→ **WHAT NEEDS TO BE DONE**
Pull out each line of the records below that contains the word "should", treating uppercase and lowercase letters as different.

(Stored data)
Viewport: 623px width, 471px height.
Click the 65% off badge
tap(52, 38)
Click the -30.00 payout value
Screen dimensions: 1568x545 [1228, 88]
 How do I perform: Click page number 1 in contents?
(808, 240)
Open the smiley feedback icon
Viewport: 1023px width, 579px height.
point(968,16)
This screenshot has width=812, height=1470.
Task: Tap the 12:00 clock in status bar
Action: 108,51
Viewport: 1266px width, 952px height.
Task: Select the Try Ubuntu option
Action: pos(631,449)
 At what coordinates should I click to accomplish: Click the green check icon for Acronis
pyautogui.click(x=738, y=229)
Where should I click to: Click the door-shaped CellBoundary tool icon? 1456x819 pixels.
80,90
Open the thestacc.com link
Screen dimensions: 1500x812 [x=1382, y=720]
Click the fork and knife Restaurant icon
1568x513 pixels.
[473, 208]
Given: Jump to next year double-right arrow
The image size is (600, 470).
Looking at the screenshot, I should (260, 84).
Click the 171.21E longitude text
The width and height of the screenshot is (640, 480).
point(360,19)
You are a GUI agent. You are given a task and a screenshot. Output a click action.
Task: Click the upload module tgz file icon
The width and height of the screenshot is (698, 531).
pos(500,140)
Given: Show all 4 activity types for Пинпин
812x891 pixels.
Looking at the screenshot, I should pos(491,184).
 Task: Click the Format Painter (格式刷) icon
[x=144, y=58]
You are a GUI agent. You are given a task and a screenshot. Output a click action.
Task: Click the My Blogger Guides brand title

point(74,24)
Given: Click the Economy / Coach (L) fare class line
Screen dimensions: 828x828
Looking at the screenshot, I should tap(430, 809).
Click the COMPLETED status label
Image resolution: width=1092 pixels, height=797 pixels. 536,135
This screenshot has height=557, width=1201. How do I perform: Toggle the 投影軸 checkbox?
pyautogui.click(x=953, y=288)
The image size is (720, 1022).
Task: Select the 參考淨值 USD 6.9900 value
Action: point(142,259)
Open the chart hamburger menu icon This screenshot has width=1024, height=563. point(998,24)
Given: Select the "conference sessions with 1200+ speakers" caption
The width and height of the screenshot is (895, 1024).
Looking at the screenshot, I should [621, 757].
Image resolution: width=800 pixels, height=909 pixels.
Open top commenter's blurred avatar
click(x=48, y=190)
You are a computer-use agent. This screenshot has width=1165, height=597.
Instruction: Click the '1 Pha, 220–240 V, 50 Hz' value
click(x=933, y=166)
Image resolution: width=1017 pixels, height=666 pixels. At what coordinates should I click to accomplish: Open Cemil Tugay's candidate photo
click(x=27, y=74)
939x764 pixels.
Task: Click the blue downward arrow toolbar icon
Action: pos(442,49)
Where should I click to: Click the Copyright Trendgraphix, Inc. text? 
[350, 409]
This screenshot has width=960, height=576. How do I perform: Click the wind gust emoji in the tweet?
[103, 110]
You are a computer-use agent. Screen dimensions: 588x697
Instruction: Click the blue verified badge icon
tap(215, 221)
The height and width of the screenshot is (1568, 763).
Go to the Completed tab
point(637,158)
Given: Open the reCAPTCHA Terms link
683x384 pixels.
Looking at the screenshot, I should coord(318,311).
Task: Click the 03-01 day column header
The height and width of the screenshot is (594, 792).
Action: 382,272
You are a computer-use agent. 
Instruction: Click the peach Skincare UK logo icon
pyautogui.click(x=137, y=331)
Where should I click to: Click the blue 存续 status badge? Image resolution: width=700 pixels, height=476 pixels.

→ **RESULT OF THE TASK**
 At what coordinates should I click to accomplish: Click the green check icon for Acronis
Where should I click to: Click the door-shaped CellBoundary tool icon? 1456x819 pixels.
Looking at the screenshot, I should (260, 84).
Looking at the screenshot, I should pos(491,184).
Looking at the screenshot, I should tap(430, 809).
Looking at the screenshot, I should [621, 757].
Image resolution: width=1017 pixels, height=666 pixels. At what coordinates should I click to accomplish: Open Cemil Tugay's candidate photo
Where should I click to: Click the Copyright Trendgraphix, Inc. text? 
Looking at the screenshot, I should coord(318,311).
Where should I click to: Click the blue 存续 status badge? Image resolution: width=700 pixels, height=476 pixels.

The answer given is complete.